The bonding driver when used in round robin mode has about a 10% efficiency loss when bonding two links. As you add links, the performance goes down. The practical limit is about 4 to 5 interfaces before performance degrades enough to make it not worthwhile.
The driver is fairly efficient as it's kernel mode, so there's no context switching which would nail performance. The packets are going through the TCP/IP stack anyway, the only difference is they're just being round robined by the kernel onto two output interfaces, so there is only a little bit of additional overhead (performance analyses are available on the net)
I benchmarked the efficiency on my setup at a 10% loss (ie., combined bandwidth = 2x per link bandwidth less 10%) and this included two VPN tunnels, although the crypto was being handled by hardware acceleration, so probably was a relatively small percentage of the 10% loss, although with faster links than I had, this may well be higher. 10%, however, does accord with other analyses I've seen.

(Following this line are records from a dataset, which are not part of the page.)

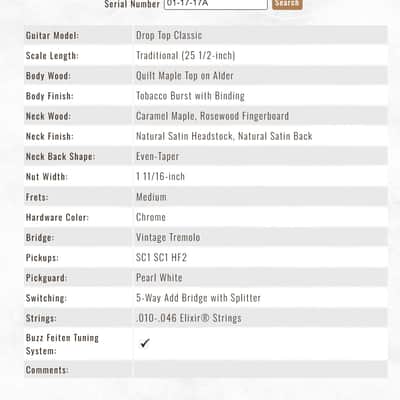The image size is (400, 400).
Task: Click the Even-Taper neck shape value
Action: tap(157, 156)
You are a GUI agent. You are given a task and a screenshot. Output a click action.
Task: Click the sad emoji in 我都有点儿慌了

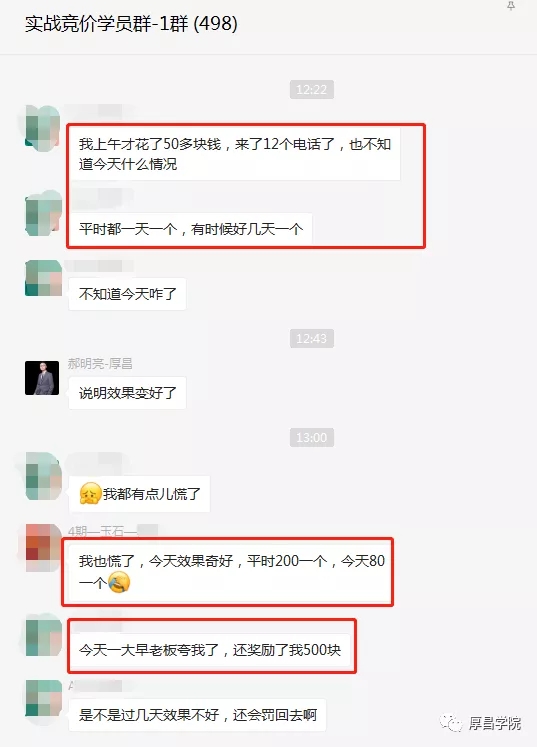pyautogui.click(x=91, y=494)
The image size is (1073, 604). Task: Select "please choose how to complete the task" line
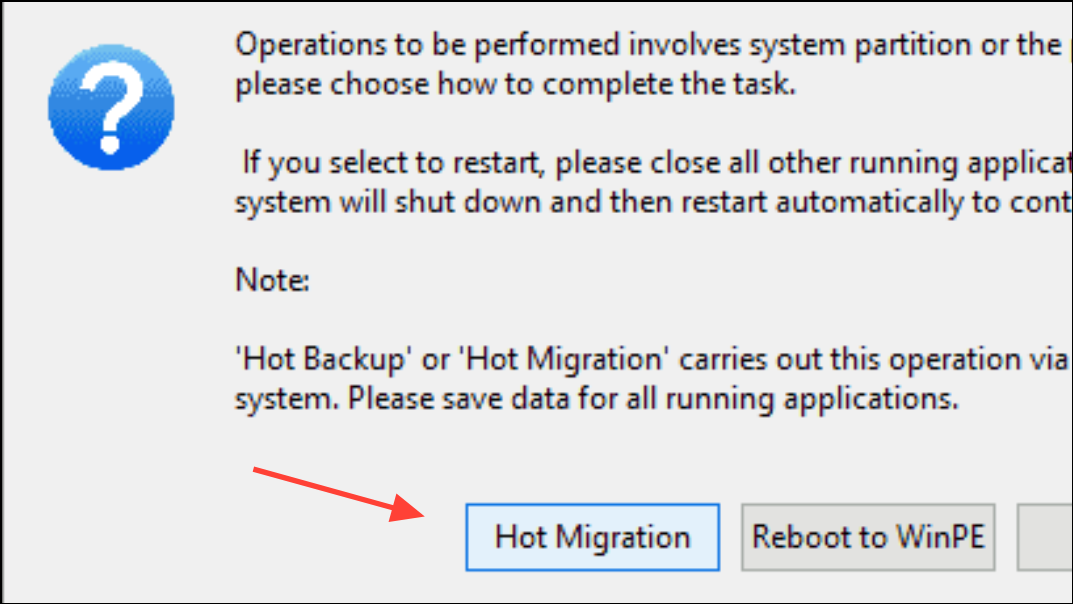pos(515,85)
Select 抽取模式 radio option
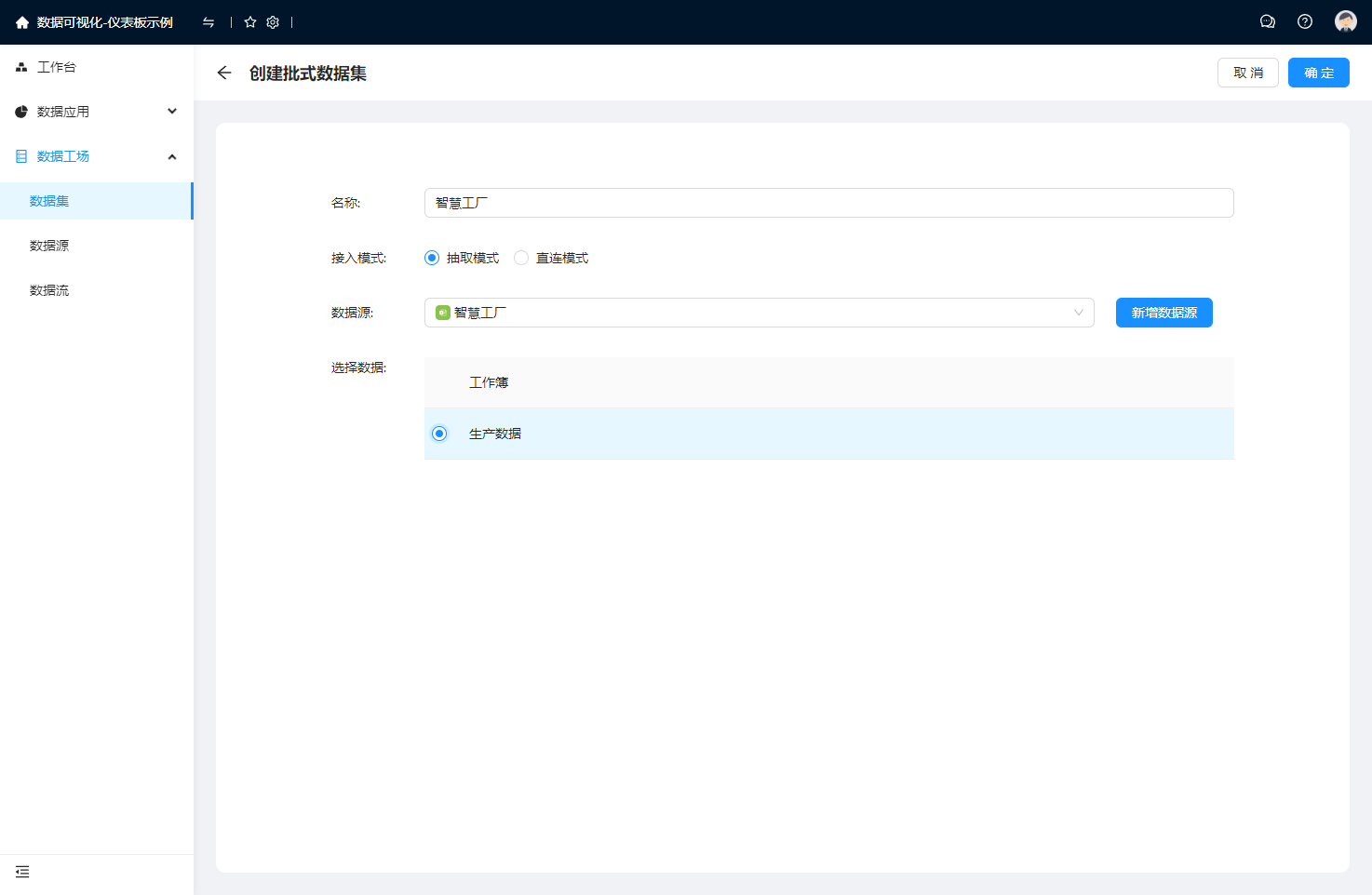 (x=432, y=258)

If your CPU and device can handle, let's say, a real world throughput of 1Gbps on one interface, you'll absolutely get a minimum of 1Gbps - 10% when bonding two interfaces, assuming that the CPU is the bottleneck. If the CPU has additional headroom to process more packets (independent of the bonding), then you'll get higher throughput.
The point is valid though, that a lot of consumer router devices, even though they have a 1Gbps interface, cannot sustain much more than a few hundred Mbps throughput. So you'll need capable router hardware.